The International Association for the Study of Pain (IASP 2014), which is primarily concerned with neuropathic or nerve pain, defines it as a hypothetical lesion or dysfunction of the central or peripheral nervous system that results in impairment of the nociceptive nervous system.
A definitive diagnosis can only be made if the pain is due to a detectable lesion or dysfunction of the somatosensory system that is relevant to pain perception. For this purpose, technical devices are used that can "accurately" measure the conduction velocity and thus the function of the nerves via electrodes on the skin. The diagnostic value of these measurements is limited because the conduction velocity of selective fibres cannot be measured.
Similarly, the IASP counts phantom limb pain, pain after brain haemorrhage and in multiple sclerosis, pain due to spinal cord injury, metabolic diseases such as diabetes mellitus, viral diseases such as shingles, alcohol abuse and chemotherapy as neuropathic pain.
Sandkühler (2001) describes chronic pain as a pathological change in central neurological signal processing that influences pain perception (wind-up phenomenon - Long Term Potentization - LTP - Long Term Depression - LTD - classical central sensitisation (pain memory) - neuro-immune - interaction - influencing synaptic stimulus transmission).
More and more researchers are finding an explanation for chronic pain syndromes in neuroinflammatory processes. The lowering of the stimulus threshold leads to an earlier and faster perception of pain signals (peripheral and central sensitisation processes). So a person with chronic pain is actually suffering from a blocked protective mechanism in the brain.
Meacham et al. (2017) attempt to explain chronic neuropathic pain by the presumed existence of an independent pain-producing system in the nervous system. In contrast to nociceptive pain, no electrical impulses are generated during pain stimuli.
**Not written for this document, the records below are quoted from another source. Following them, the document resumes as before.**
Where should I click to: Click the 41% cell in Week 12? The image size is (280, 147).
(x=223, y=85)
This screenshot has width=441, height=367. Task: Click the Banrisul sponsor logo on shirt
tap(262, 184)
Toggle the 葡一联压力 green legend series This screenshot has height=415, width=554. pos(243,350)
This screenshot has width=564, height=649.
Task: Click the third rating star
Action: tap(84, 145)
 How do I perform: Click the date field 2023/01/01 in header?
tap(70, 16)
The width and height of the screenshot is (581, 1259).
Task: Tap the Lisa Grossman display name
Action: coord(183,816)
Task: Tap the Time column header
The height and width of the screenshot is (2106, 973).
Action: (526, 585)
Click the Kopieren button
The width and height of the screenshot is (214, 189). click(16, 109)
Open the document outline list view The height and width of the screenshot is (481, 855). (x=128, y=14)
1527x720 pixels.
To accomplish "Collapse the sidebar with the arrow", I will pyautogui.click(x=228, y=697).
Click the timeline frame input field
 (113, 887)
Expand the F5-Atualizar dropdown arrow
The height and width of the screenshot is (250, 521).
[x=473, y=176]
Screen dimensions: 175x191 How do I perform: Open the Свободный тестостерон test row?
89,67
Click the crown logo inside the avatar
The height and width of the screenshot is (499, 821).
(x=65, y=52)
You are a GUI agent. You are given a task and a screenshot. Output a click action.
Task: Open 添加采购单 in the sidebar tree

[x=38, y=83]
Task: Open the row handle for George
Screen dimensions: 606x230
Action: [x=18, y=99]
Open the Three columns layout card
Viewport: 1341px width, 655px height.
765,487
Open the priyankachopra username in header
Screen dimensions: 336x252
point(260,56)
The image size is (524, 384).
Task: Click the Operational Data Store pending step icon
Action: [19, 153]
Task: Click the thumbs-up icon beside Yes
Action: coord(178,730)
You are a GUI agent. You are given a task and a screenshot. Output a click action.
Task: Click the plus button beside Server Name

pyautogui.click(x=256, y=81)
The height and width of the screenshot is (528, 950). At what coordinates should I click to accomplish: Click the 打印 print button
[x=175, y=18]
Thus, no action potential is generated by the stimulation of a sensory organ.
In 2017, the IASP introduced the concept of "nociplastic pain" - pain that results from altered nociception despite the absence of clear evidence of actual or impending tissue damage leading to activation of peripheral nociceptors, or evidence of disease or lesion of the somatosensory system causing the pain", as a third explanatory mechanism for pain alongside the nociceptive and neuropathic concepts. Central and peripheral sensitisation is thought to be an important mechanism. The three pain mechanisms can co-exist, making diagnosis very difficult.